The theory why, is oil has sped up industrial growth to such an unnatural degree our blood might as well not be made up of oxygen and iron, but of high performance diesel.
John Giannakodakis and his friend Andreas Polygerinos arrived in Australia in 1955 in Port Lincoln. The boat trip from Greece took 33 days back then.
I spoke to him with his son George by his side who, with the risk of having to labour a point, can now make that trip back to Greece today in less than 24 hours.
George with his father chipping in explained, “Because they were fishermen in Greece they were keen to know where the best places were to fish.
It was a local Australian fisherman who pointed them in the right direction.
“In the beginning they were catching mostly Tommy Ruffs until one day a shark got caught in their net. This is when they realised they could catch sharks in a similar way.
“In those days” said John, “the main of way catching gummy sharks”, that is the ‘flake’ you can buy in a fish n chip shop, “was by ‘line fishing’, which was very inefficient. We thought maybe using the right kind of net would be better. So, I sent a design of a net to my father back in Greece.”
This design was not like your average net, the eyelets are bigger and “the netting material, in order to catch a very large fish, has to be stronger and woven in a particular way.” said John.
“My father made the net right there on Posidi Beach in Halkithiki where he lived, and then sent it by post back to Australia.”
When it arrived the Australian customs officer couldn’t believe that a net with such big holes would ever work.
“So we never had to pay duty on it.” said John with his son George laughing.
The net proved to be an instant success and the sharks they were catching were 30 to 40 pounds, which back then was unheard of.
“It took about a year of their success for rumours to get around” said George. “Then this man asked to cut off a meter of my father’s net to copy the design of the weave.”
Very quickly, John Giannakodakis’ design was being used by fishermen across the board, “and it’s still being used to this very day, making my father the pioneer of this technique.” said George.
And so I asked the crude question whether they ever made any money from the design.
“Back in those days they weren’t aware of things like patents. Since they were immigrants they were doing it to simply make a living.”
John and Andrias continued to fish like this for five years.
It was never full time. During the day they would pour concrete for a local silo building project and after dinner go out at night, drop their nets and sleep on the boat.
The following morning they would pull up their catch and bring it back to sell to SAFCOL, the fish processing company and be back at the building site before 9am.
John sadly added, “But some of the fisherman started to build very deep nets which caused to them to over fish, as well as inflict unnecessary damage to the sea bed below.”
Unfortunately their boat sank and they never quite recovered financially.

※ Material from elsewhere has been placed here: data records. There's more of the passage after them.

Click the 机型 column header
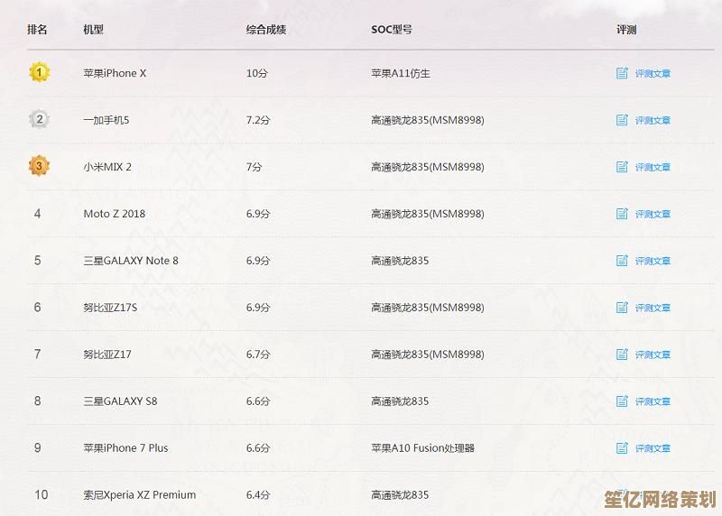The image size is (722, 516). [x=94, y=30]
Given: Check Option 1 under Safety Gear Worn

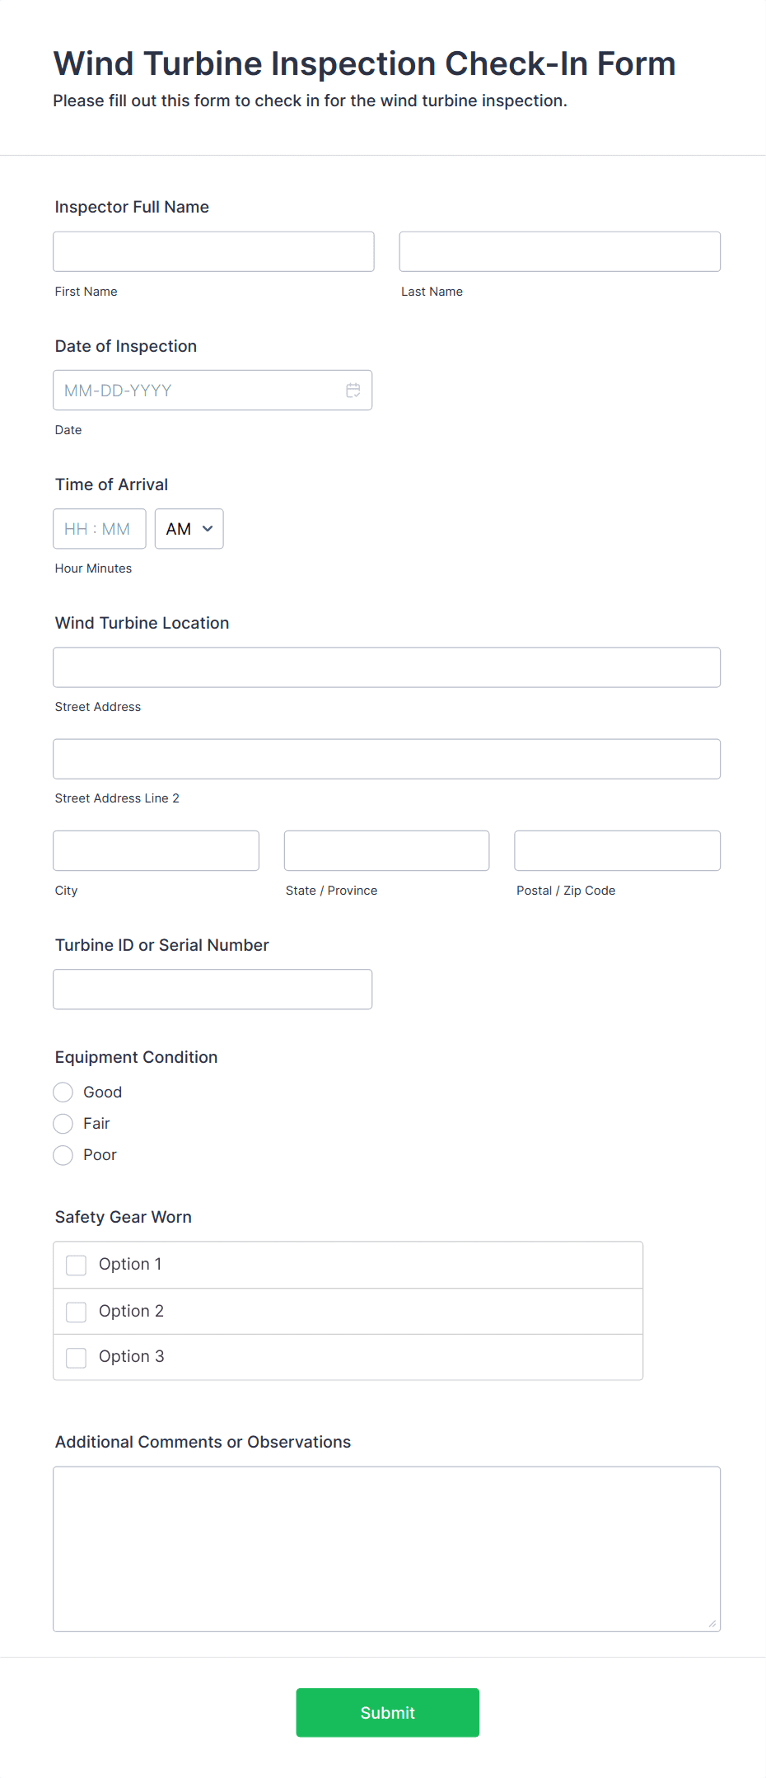Looking at the screenshot, I should coord(76,1264).
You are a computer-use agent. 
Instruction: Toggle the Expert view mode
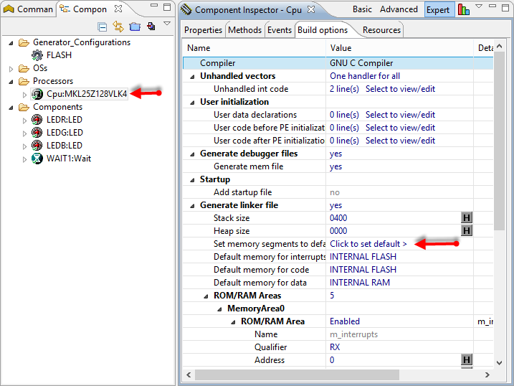coord(438,10)
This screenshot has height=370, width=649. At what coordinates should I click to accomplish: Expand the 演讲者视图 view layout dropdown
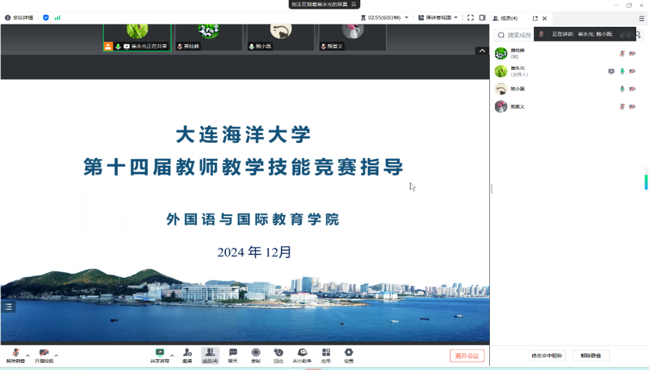pyautogui.click(x=438, y=18)
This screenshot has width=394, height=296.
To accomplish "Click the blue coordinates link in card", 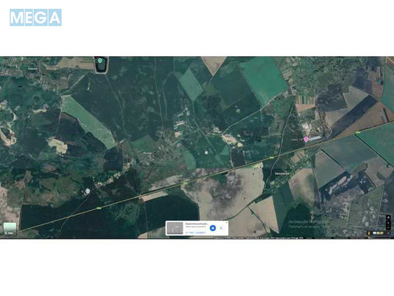I will (x=195, y=233).
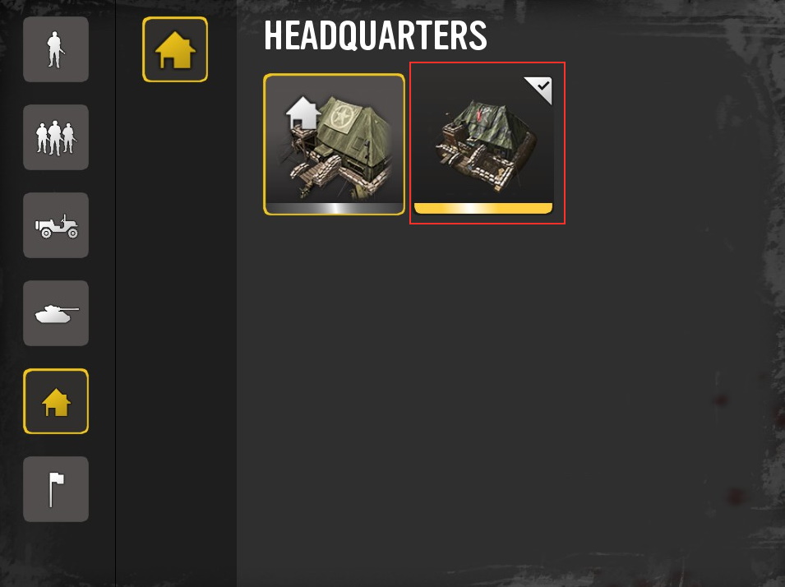Choose the star-marked tent headquarters skin
Screen dimensions: 785x587
pyautogui.click(x=334, y=144)
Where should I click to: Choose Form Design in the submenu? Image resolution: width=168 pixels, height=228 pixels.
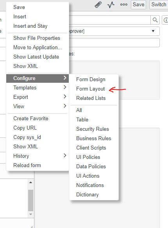[x=91, y=79]
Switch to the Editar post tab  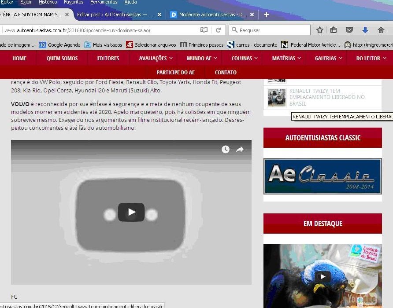tap(115, 15)
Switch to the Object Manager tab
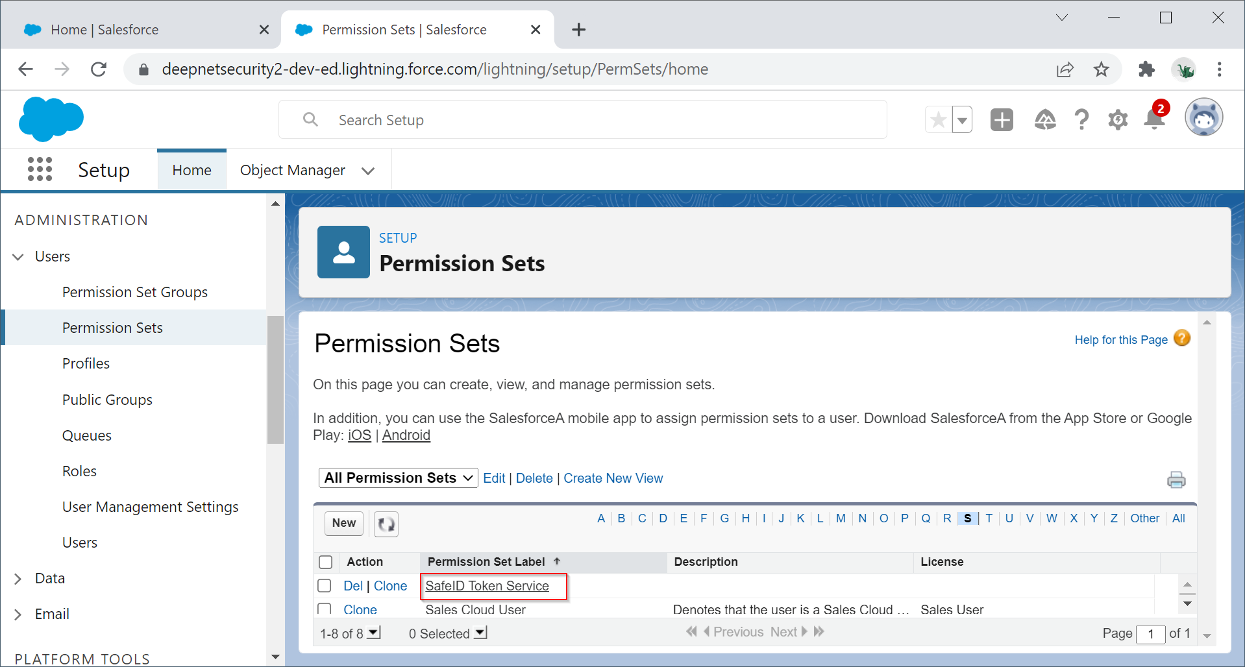The height and width of the screenshot is (667, 1245). 293,170
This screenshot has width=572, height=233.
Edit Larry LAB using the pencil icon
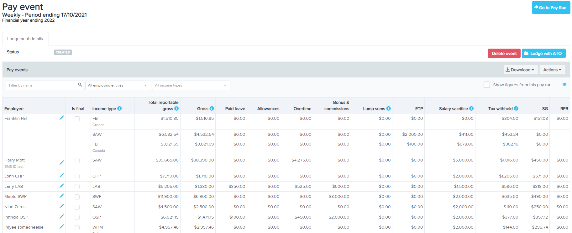62,186
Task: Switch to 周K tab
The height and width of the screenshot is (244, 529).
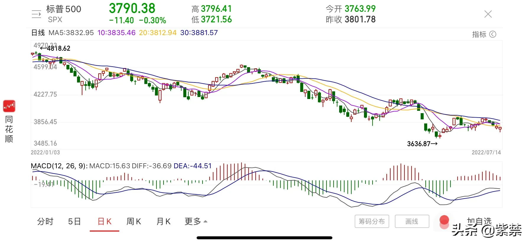Action: 134,221
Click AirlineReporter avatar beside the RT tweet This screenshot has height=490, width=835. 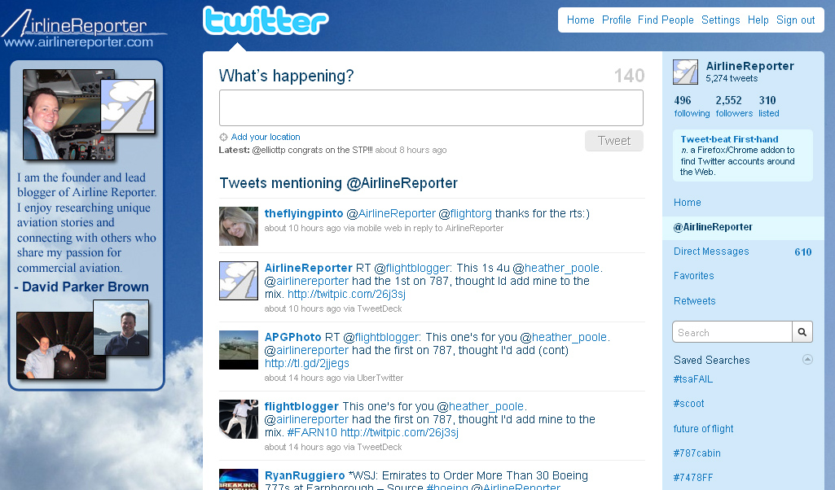click(x=239, y=281)
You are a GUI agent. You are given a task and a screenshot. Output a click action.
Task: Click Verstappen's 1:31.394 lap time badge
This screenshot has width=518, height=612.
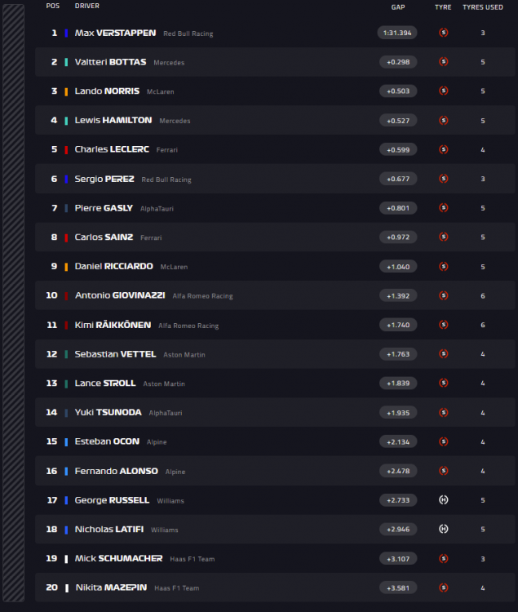pos(398,33)
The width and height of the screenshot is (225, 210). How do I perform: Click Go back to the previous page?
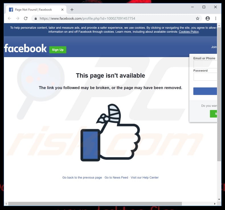pyautogui.click(x=82, y=178)
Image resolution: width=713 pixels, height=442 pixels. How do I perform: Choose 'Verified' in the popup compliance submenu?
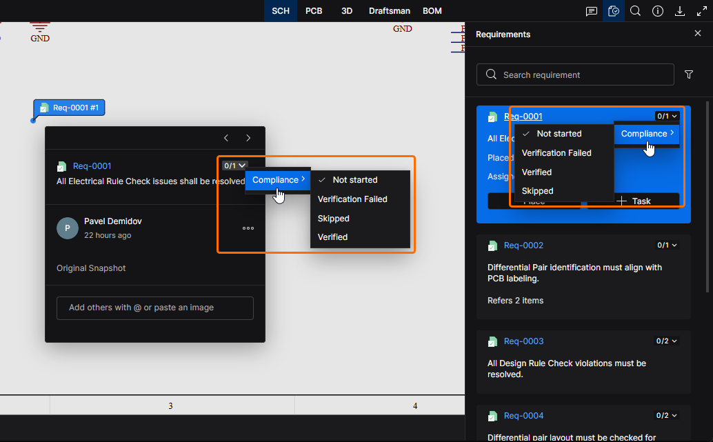332,237
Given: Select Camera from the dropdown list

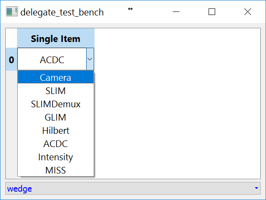Looking at the screenshot, I should pos(56,78).
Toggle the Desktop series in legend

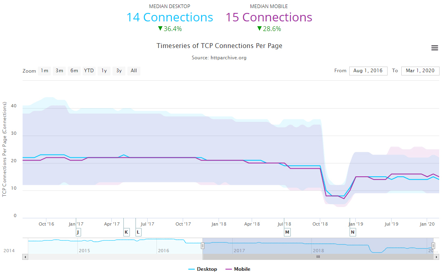tap(202, 269)
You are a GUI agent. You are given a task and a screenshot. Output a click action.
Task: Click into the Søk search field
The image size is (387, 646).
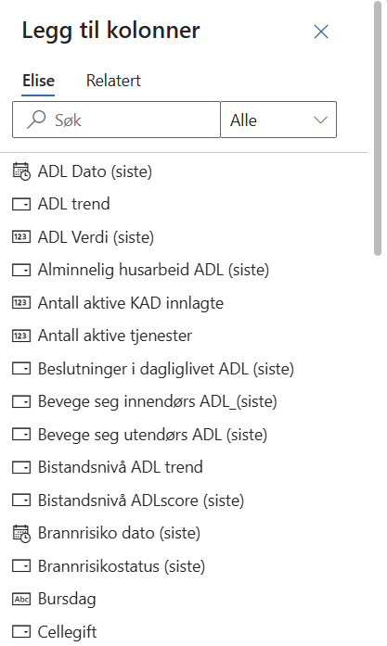click(116, 120)
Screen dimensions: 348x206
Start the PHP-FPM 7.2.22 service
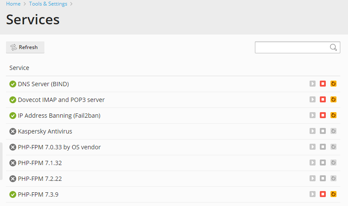pyautogui.click(x=313, y=178)
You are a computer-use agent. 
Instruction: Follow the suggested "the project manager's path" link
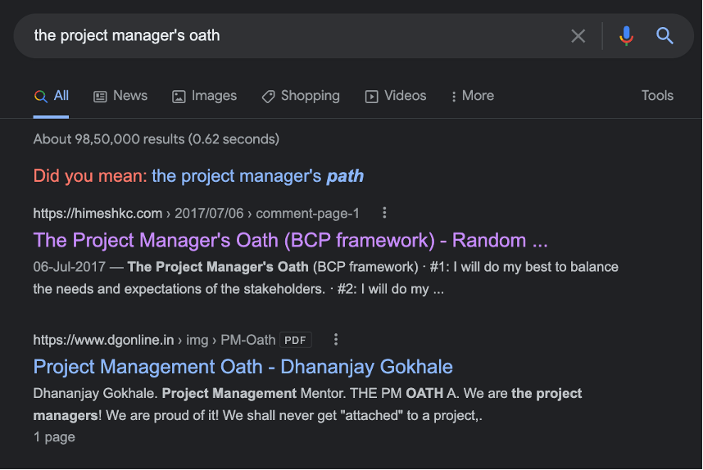click(x=257, y=176)
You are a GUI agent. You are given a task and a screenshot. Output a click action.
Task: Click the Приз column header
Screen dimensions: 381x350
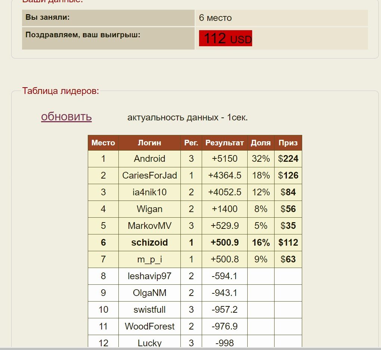click(288, 142)
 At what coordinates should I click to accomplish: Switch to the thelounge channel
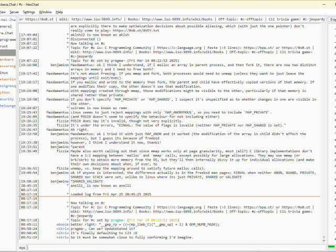tap(7, 106)
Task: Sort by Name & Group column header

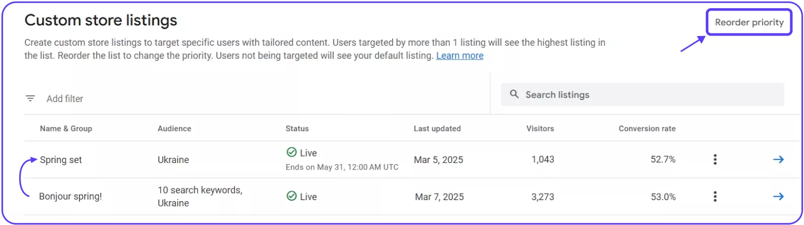Action: tap(66, 128)
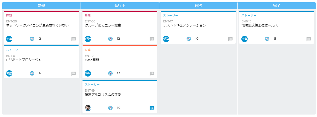Screen dimensions: 317x117
Task: Click the assignee photo on ENT-19 card
Action: point(88,108)
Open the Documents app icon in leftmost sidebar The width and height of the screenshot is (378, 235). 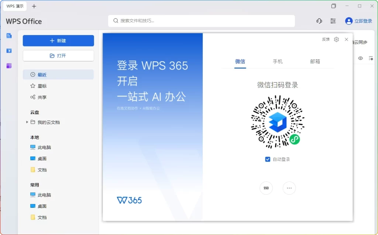(x=8, y=35)
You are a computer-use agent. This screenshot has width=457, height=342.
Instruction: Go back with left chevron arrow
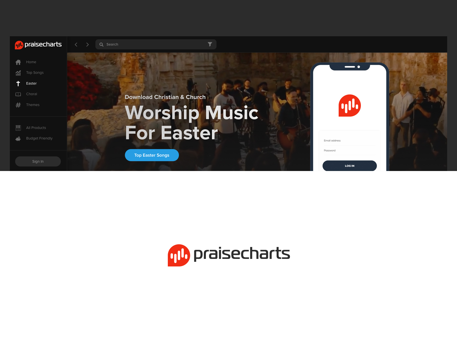click(x=76, y=45)
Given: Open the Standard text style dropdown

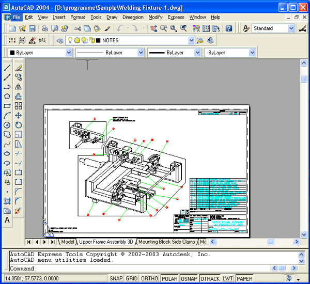Looking at the screenshot, I should pos(291,28).
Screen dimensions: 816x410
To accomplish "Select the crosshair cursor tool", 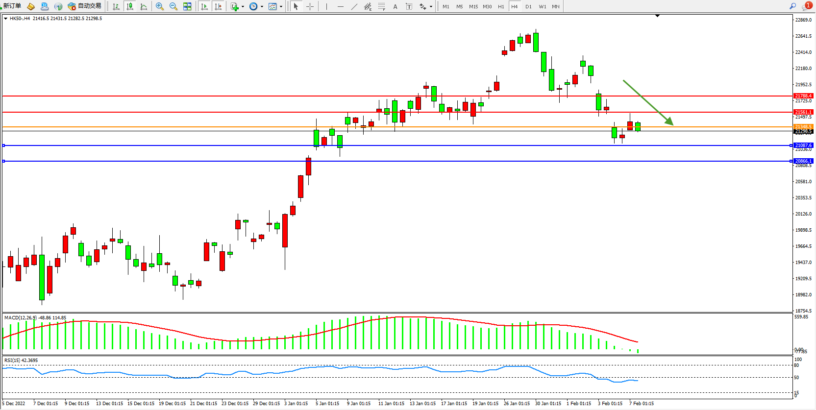I will [x=310, y=6].
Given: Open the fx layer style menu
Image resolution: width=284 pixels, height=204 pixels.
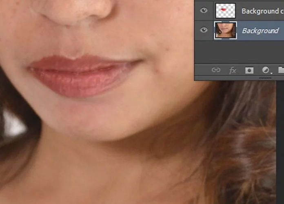Looking at the screenshot, I should pyautogui.click(x=233, y=70).
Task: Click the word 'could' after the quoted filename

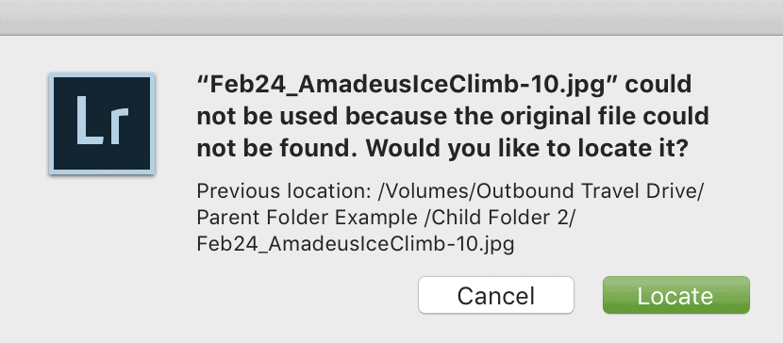Action: (658, 84)
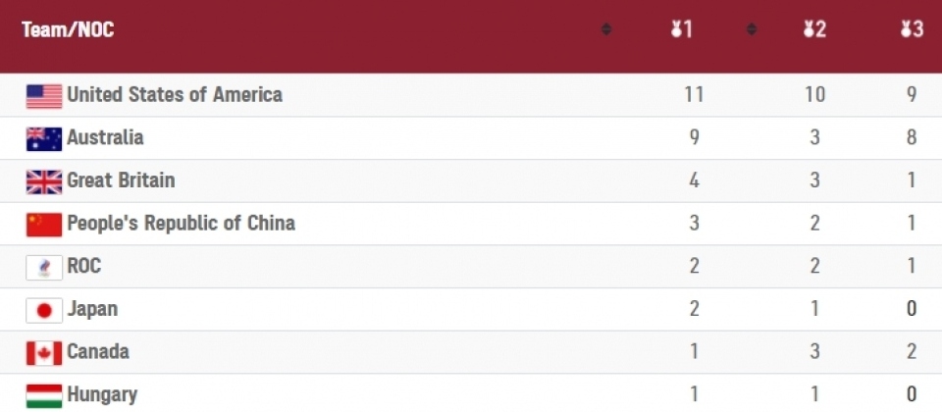Click the Team/NOC column header
The height and width of the screenshot is (412, 942).
(68, 29)
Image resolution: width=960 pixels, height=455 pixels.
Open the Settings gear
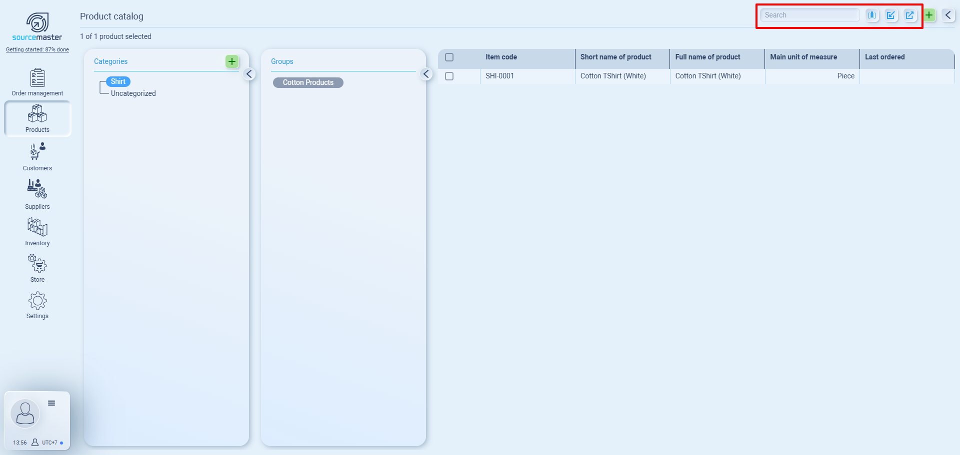point(38,305)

SAFCOL did intervene and offered one of their company boats and for John to be on their payroll.
He never took up this offer, “Maybe I could have done what I love full time.”
In a period of a single generation the fishing industry transformed and has become, like farming, solely intensive.
I asked John what he felt about this.
It was very clear to him the corner that had been turned was a tragic one. His voice painfully stumbled over this issue.
“The techniques used today are very aggressive” said John, “They catch seals, dolphins and larger sharks facing extinction. My nets never did this, my nets were sustainable, but their nets clean up the ocean.”
There was an honourable attempt by this man, now in his 80s, to be reasonable about the likes of SAFCOL.
But what was very thinly veiled was a personal disappointment in those few greedy men who have now spoilt the name of fishing for everyone.
Unfortunately this is the most dominant issue regarding this timeless profession.
But John was determined to convey it’s not all negative, that there can be a ‘balance’ to everything.
Like the story where he caught a shark as long as his boat, but it escaped taking one of his famous nets and that wonderful story with him.